Es wäre eine einfache Logik: Ein Stromerzeuger, der einen großen Teil der Energie aus Wasserkraft schöpft, müsste den Preis-Irrsinn an den internationalen Strombörsen und Gasmärkten doch gar nicht in vollem Umfang mitmachen und könnte seinen Kunden niedrigere Preise anbieten. Ein Gedanke, der sich spätestens dann aufdrängen könnte, wenn der Verbund, wie am Donnerstag bekannt gegeben, 2021 einen Nettogewinn von 874 Millionen Euro eingefahren hat, 38 Prozent mehr als 2020. Und schon jetzt ist angesichts der extremen Turbulenzen an den Energiemärkten klar, dass sich der Nettogewinn heuer wahrscheinlich verdoppeln, vielleicht sogar auf zwei Milliarden Euro erhöhen wird.

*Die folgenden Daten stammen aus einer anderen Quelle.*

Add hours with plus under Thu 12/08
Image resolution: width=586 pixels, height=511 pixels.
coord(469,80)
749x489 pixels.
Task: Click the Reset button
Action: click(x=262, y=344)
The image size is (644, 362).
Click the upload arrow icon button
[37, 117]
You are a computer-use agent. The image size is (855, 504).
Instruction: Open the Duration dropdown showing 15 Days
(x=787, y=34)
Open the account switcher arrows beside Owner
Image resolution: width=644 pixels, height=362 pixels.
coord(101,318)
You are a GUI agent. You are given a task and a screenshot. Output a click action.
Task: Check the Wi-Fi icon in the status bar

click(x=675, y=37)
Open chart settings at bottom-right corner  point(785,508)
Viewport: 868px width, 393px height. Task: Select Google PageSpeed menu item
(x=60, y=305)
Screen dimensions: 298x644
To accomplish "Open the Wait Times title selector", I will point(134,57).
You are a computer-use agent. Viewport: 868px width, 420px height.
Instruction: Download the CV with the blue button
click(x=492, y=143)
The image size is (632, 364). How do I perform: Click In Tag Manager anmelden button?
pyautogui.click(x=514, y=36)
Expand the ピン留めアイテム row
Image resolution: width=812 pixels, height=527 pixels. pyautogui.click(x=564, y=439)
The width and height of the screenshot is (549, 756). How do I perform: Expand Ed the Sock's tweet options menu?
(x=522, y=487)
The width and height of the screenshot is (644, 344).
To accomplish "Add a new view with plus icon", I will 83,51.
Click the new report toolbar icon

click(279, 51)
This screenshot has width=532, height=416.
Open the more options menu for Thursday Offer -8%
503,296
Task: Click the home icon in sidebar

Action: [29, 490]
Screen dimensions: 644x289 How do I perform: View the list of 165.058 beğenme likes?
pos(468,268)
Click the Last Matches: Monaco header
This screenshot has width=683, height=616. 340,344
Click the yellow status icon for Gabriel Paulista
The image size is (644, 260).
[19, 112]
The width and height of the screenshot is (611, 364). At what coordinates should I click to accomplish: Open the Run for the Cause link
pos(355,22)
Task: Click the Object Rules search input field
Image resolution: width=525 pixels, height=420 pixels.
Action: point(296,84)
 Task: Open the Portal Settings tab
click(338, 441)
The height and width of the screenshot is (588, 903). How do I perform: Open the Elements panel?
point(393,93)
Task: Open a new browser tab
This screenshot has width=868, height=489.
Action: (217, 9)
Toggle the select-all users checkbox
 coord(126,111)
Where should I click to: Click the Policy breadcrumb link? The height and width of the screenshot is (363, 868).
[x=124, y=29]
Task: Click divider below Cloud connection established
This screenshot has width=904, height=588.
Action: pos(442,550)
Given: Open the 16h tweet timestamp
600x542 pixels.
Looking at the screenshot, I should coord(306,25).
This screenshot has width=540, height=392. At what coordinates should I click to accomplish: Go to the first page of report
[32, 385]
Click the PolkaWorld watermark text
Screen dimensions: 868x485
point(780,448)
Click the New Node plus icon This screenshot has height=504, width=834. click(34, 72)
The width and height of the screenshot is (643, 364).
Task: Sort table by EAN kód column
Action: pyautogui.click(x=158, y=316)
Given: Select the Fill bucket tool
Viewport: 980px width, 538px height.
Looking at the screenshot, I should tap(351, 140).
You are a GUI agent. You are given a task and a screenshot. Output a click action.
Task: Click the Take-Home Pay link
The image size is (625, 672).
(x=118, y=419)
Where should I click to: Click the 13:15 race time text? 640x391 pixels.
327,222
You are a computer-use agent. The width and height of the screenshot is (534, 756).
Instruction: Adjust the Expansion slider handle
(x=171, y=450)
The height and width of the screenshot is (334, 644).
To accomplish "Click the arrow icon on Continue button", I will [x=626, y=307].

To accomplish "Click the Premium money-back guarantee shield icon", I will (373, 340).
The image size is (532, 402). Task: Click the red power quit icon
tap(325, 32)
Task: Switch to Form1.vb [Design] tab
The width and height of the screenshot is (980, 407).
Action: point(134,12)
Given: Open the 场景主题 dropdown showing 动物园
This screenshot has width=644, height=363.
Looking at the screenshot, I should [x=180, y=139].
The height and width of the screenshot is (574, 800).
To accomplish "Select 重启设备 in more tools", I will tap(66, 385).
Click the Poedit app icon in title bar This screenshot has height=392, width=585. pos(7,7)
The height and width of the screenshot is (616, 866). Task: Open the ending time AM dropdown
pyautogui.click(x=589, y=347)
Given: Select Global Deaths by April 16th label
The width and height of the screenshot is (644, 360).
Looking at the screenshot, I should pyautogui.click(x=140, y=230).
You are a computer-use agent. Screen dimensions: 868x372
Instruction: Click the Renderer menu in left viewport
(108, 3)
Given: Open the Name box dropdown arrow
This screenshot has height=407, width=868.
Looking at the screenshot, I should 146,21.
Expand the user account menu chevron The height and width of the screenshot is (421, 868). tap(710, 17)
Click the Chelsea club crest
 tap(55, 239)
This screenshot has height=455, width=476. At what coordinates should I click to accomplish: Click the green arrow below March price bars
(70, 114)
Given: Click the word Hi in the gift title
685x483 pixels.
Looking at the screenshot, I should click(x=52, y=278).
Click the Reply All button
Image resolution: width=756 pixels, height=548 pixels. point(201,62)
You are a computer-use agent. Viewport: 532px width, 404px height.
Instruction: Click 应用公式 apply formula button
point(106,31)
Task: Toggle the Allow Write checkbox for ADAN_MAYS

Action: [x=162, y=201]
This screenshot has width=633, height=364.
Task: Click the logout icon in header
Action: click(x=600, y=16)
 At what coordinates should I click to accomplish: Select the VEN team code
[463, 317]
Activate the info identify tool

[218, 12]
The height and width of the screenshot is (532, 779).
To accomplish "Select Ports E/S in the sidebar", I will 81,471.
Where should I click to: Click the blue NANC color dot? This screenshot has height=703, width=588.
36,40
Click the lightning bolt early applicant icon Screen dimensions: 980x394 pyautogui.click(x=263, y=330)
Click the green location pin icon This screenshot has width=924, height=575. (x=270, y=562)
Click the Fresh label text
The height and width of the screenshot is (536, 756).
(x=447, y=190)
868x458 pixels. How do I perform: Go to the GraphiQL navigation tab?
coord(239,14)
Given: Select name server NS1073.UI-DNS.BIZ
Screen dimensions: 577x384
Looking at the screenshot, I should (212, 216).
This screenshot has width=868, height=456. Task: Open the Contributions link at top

Warum gibt es also keine niedrigeren Verbund-Preise? "Die Antwort liegt im Wettbewerbsrecht und Kartellrecht auf der einen Seite, aber auch im Aktiengesetz", erklärt Verbund-Chef Michael Strugl. Vereinfacht ausgedrückt: Der Verbund muss alles mit den Stromhandelspreisen am Markt kalkulieren, die Endkundenpreise müssen auf den Marktpreisen basieren. Für Lieferverträge an den Strombörsen sind derzeit Besicherungen (Margining) in Milliardenhöhe zu hinterlegen, sagt Finanzchef Peter Kollmann. Der für Verbund viel teurere Einkauf an den Börsen führt Strugl zufolge dazu, dass man an Haushaltskunden derzeit nichts verdiene. "Im Gegenteil", sagt er. "Wir müssen deshalb die Preise erhöhen." Das ganze Absatzsegment sei stark unter Druck. Im Gegensatz zu anderen hebe man die Preise zeitverzögert erst im Mai an, auf Änderungskündigungen habe man völlig verzichtet.

Höhere Investitionen

Indirekt wird der Verbund zur Preisdämpfung beitragen. 365 Millionen Euro Dividende aus dem Gewinn 2021 erhält die Republik heuer, voraussichtlich noch viel mehr 2022. Dazu kommen deutlich höhere Köperschaftsteuerzahlungen. Strugl vergleicht die Größenordnungen mit den 600 Millionen Euro des ersten Energiekostenausgleichs Ende Jänner. "Hier gibt es schon ein Recycling in der Weise, dass die Ergebnisse der Republik zugutekommen." Für die nächste Entlastungsrunde plädiert Strugl wieder für Direktzuschüsse oder Abgabenreduktionen. Markteingriffe wie einen Preisdeckel lehnt er ab, ebenso Sondersteuern.

Bei den Investitionen will man kräftig zulegen. Drei Milliarden Euro sind für drei Jahre veranschlagt. Mögliche Zukäufe sind da noch nicht enthalten. Zuletzt hatte der Konzern Anteile an großen Photovoltaikanlagen und Windparks in Deutschland und Spanien erworben. Strugl: "Spanien ist in Europa der attraktivste Photovoltaik- und Windkraftmarkt." Die Ukraine, die bisher für Wasserstoffpläne eine Rolle gespielt hatte, fällt dagegen aus.

Gaskraftwerk Mellach im Dauereinsatz

Strugl mahnt mehr Tempo bei der Energiewende ein: "Wir wollen noch mehr machen, wollen noch schneller machen, brauchen aber die Hilfe der Politik und Behörden." Es dürfe nicht mehr passieren, nach jahrelangem Warten auf Genehmigungen dann die entsprechende Windturbine gar nicht mehr kaufen zu können. "Ein Treppenwitz der Energiewende", ätzt Strugl. Behörden bräuchten schnell mehr Personal. Es brauche einfachere Gesetze, teilweise habe man mit 15 Gesetzen zu tun, Zuständigkeiten gebe es bei Bund, Ländern und Gemeinden. "Wir müssen alle Kräfte bündeln", appelliert Strugl.

Das Gaskraftwerk Mellach wird gerade täglich gebraucht. Ein Viertel des österreichischen Strombedarfs kommt derzeit aus Gaskraftwerken. Das einstige Kohlekraftwerk Mellach ist nicht mehr aktivierbar.